Ought we, then, to exercise our grace by so doing? It is certain that the defendants have no legal right to demand such action of the court, and that it must be solely on the ground of favor to prevent the possibility of injustice. There is a class of newspapers which, to accomplish political results, seem to be disregardful of the rights of individuals. No one ought to prevent the press from exposing public wrongs, but when employees, for ulterior purposes, whether they be political or sensational, make unfounded charges against a private citizen, it is right that they and their superiors should be made to respond in damages in a court of justice. Nor is it entirely justifiable that, after raising legal technicalities to save themselves from answering on the merit of the case, they should be given a second chance, in the hope that a partisan jury, or some partisan on a jury, will protect them from the consequences to him whom they have wronged. This case seems to me to be somewhat of this class, for up to this time it has not been intimated that the publication in the defendants’ newspapers was true and that the plaintiff was guilty of wrongdoing.
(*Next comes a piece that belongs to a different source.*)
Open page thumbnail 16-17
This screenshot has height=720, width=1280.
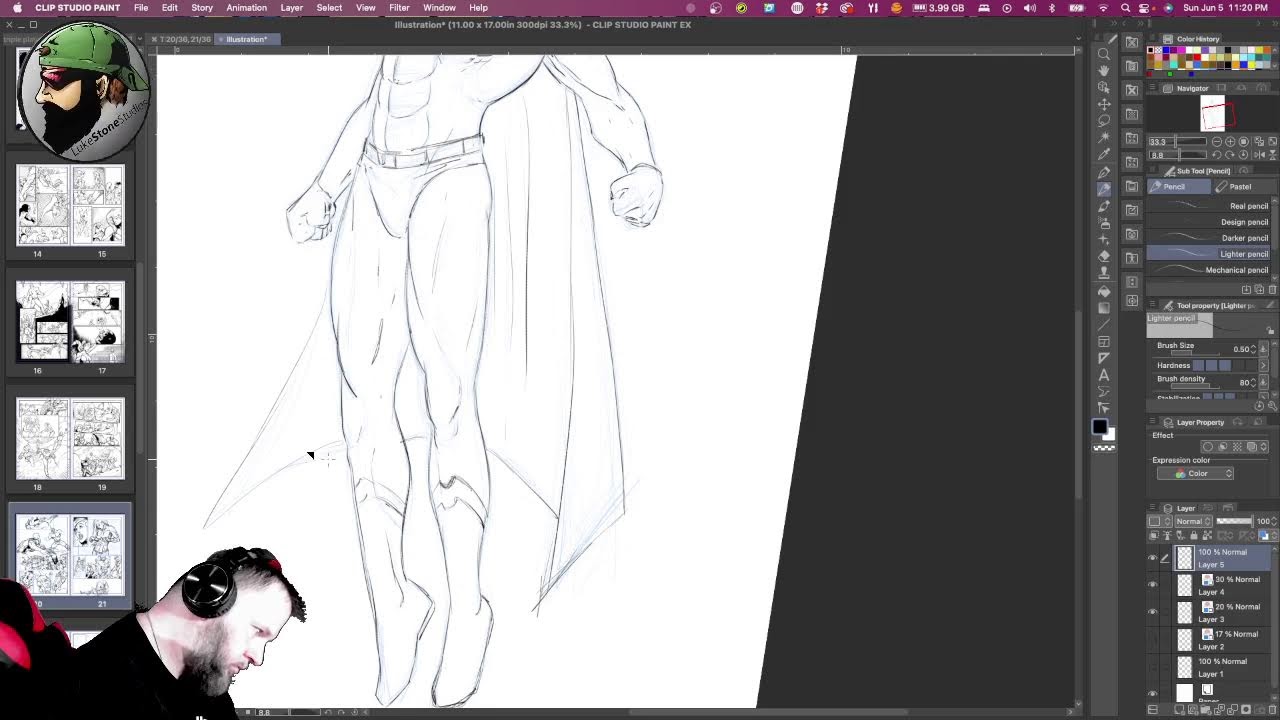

In Logan v. Jennings, 4 R. 355, it was held that “where the action sounds in damages, judgment for the plaintiff on demurrer is interlocutory, and it is necessary, before final judgment, that damages should be assessed by a jury. Until final judgment, a writ of error does not lie.” Therefore, no appeal from our decision can be taken by the defendants, as the record now stands, until damages are assessed, and if the present judgment in favor of the plaintiff shall remain, this must be done by a writ of inquiry. Rule xx, section 4, of our Rules of the Common Pleas Court, provides that “in all cases founded on contract and sounding in damages, where the defendant does not object, the prothonotary shall liquidate the damages and enter judgment for the same; but if the defendant objects, or if the action be founded on a tort, the damages shall be ascertained by a writ of inquiry.” The practice of determining the amount of damages in such cases in England seems to have been fairly well settled and defined. Ordinarily, in the execution of the writ, the sheriff sat as a judge and tried by a jury the question, and ascertained the damages which the plaintiff had sustained, subject to nearly the same law and conditions as a trial by jury at nisi prius. The jury consisted of twelve men summoned by the sheriff for this particular purpose. In this country, however, the practice differs in the different jurisdictions, and in some of the states it is regulated by statute. No special form is, however, provided in Pennsylvania, and I take it that we would here be regulated by the practice of the common law. In Watkins v. Phillips, 2 Wh. 209, it was said: “A writ of inquiry is a mere inquest of officers, to inform the conscience of the court, who, if they please, may themselves assess the damages (1 Tidd, 513),” and that “if either party is dissatisfied with the assessment of damages, the error may be corrected by appeal to the court.” Such juries are, however, not taken out of the general panel, and, if picked up in a haphazard manner, there is a possibility of inconvenience and injustice being done to the defendants. Then, too, counsel fairly admit that their misapprehension of the law has brought about their present hardships.
I have, therefore, concluded that we will relieve their situation by opening the judgment, on condition that they withdraw their demurrer and enter general pleas. Rule made absolute.
Prom George Ross Eshleman, Lancaster, Pa.
NOTE. — See Keefer v. The Lancaster Intelligencer and News Journal, 6 D. & C. 73.